Sexta-Feira, 07 de Outubro de 2022 |

Câmara de Vereadores aprova a contratação emergencial de 23 médicos para o município

Projeto entrou na pauta em regime de urgência e foi aprovado pelo Legislativo

Por Redação em 05 de Agosto de 2022

"Os projetos aprovados pelo Legislativo tiveram aceite unânime" (Foto: Guilherme Wunder)


A Prefeitura enviou para a Câmara de Vereadores – em regime de urgência – o projeto de Lei Nº 051/2022, que trata da contratação emergencial de 23 médicos para atendimento na Secretaria de Saúde (SMS). Serão nove médicos-gerais comunitários, cinco médicos-clínicos, três médicos gineco-obstetras, três médicos pediatras e, com aprovação de emenda do Legislativo, foi incluída a contratação de um neuropediatra.

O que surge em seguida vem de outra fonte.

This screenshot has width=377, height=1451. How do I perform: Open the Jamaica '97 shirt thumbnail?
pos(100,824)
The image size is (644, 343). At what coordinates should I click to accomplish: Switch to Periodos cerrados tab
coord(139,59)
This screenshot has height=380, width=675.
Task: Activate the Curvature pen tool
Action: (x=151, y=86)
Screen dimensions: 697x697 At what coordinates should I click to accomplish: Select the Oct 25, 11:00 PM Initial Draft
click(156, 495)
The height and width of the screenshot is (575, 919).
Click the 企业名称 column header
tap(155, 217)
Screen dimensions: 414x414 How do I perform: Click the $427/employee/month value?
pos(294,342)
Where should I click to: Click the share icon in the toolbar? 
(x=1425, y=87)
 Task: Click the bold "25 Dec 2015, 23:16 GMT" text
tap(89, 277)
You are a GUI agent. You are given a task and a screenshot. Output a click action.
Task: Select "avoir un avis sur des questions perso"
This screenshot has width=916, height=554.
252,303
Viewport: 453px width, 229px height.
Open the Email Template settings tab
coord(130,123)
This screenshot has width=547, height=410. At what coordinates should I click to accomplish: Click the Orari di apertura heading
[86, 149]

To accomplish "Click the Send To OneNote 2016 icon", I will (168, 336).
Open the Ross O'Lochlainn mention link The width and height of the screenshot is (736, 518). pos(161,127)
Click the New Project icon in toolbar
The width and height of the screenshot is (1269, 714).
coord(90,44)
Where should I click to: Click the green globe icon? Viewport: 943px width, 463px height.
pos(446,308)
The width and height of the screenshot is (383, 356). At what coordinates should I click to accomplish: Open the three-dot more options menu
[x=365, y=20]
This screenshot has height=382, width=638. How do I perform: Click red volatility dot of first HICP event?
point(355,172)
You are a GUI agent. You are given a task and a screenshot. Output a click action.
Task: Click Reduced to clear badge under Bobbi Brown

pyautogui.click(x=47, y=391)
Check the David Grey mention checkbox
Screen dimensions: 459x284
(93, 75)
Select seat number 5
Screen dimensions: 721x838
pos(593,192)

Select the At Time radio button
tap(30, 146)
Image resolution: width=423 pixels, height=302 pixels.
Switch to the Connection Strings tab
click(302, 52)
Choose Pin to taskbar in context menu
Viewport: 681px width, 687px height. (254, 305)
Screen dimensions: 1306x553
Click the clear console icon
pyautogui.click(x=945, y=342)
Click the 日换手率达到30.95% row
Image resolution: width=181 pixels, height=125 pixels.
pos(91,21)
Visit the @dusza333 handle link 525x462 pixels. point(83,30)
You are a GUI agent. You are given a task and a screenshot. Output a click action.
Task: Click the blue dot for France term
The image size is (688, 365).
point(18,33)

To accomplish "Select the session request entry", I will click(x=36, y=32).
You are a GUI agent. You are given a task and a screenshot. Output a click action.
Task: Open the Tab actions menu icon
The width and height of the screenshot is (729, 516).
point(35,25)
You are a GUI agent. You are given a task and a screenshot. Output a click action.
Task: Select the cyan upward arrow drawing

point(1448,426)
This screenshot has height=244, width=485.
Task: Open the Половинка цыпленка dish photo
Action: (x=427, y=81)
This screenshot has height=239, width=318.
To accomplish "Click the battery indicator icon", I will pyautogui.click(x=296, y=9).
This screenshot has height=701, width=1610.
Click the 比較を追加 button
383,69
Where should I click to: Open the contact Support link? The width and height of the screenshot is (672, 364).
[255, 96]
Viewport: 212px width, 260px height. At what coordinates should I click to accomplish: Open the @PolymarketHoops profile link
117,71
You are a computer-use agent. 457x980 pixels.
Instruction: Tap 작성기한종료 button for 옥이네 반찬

Um dos parlamentares que fez o uso da tribuna foi o vereador Marquinhos (MDB), que fez elogios ao projeto. “A falta de médicos é uma carência que assola o estado e estamos com muitas dificuldades de contratar médicos. Parabenizo os vereadores pela luta pelo neuropediatra. A gente tem dificuldades na contratação até pelo hospital pagar mais e isso nos prejudica na contratação”, pondera o emedebista.

Projetos na ordem do dia

Haviam três projetos na ordem do dia. O primeiro deles, de autoria do presidente da Câmara, Cristiano Schumacher (PTB), tratava do programa de enfrentamento a fake News (notícias falsas). Contudo, o projeto foi retirado de pauta pelo proponente. Como justificativa, o petebista informou que outros vereadores querem contribuir com a proposta e, por causa disso, ele foi retirado e deve retornar na próxima semana.

Já o vereador Elias Fernandes (PSB) apresentou o projeto de lei que estabelece no calendário a Semana da Saúde, que será celebrada na segunda semana de agosto de cada ano. Na justificativa apresentada, o parlamentar afirmou que a ideia é qualificar o calendário do município e trazer informações relevantes sobre saúde e qualidade de vida para a população de Alvorada.

Por último, o vereador Alexandre Espeto (PSD) apresentou a proposta que dispõe sobre a implantação de medidas de informação e proteção à gestante e parturiente contra a violência obstétrica. Considera-se violência todo ato praticado pelo médico, equipe do hospital, familiar ou acompanhante que ofenda, de forma verbal ou física, as gestantes, em trabalho de parto ou no período puerpério.